━━ Recorded information

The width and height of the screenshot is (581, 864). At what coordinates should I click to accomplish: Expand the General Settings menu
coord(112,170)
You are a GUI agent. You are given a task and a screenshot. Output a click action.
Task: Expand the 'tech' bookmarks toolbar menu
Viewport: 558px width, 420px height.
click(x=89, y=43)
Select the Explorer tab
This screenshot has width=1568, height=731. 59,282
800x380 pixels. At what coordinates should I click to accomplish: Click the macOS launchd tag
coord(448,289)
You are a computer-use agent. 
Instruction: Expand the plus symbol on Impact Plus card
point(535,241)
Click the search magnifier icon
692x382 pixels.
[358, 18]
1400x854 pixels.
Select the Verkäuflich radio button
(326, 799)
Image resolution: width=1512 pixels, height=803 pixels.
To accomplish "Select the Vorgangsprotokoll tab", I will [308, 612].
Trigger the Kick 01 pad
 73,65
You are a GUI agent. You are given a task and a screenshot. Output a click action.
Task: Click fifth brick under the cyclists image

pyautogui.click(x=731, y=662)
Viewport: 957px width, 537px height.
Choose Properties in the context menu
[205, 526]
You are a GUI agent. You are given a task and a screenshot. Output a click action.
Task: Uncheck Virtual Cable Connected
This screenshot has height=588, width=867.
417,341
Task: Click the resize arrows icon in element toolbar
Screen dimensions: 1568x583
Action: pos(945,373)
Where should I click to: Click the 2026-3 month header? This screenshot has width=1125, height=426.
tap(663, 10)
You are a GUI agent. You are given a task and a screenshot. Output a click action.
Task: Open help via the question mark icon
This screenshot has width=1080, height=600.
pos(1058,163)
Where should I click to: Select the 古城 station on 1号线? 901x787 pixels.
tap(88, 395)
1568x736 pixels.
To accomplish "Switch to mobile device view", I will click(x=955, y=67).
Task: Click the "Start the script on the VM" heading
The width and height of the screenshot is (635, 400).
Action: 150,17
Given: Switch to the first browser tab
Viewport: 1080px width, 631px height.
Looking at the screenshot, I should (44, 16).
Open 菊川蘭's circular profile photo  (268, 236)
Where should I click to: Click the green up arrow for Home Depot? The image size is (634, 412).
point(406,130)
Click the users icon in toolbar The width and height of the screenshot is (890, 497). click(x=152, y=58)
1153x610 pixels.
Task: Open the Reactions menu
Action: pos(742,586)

━━━━

Output the rows starting with the line that contains "Task: Click the resize" and going on through the line that contains "tap(88, 395)" as a two-column CSV with the columns instruction and answer. Write one line for each row, with each value in a quoted field and any line breaks replaced by spaces.

Finished answer –
instruction,answer
"Task: Click the resize arrows icon in element toolbar Screen dimensions: 1568x583","Action: pos(945,373)"
"Where should I click to: Click the 2026-3 month header? This screenshot has width=1125, height=426.","tap(663, 10)"
"You are a GUI agent. You are given a task and a screenshot. Output a click action. Task: Open help via the question mark icon This screenshot has width=1080, height=600.","pos(1058,163)"
"Where should I click to: Select the 古城 station on 1号线? 901x787 pixels.","tap(88, 395)"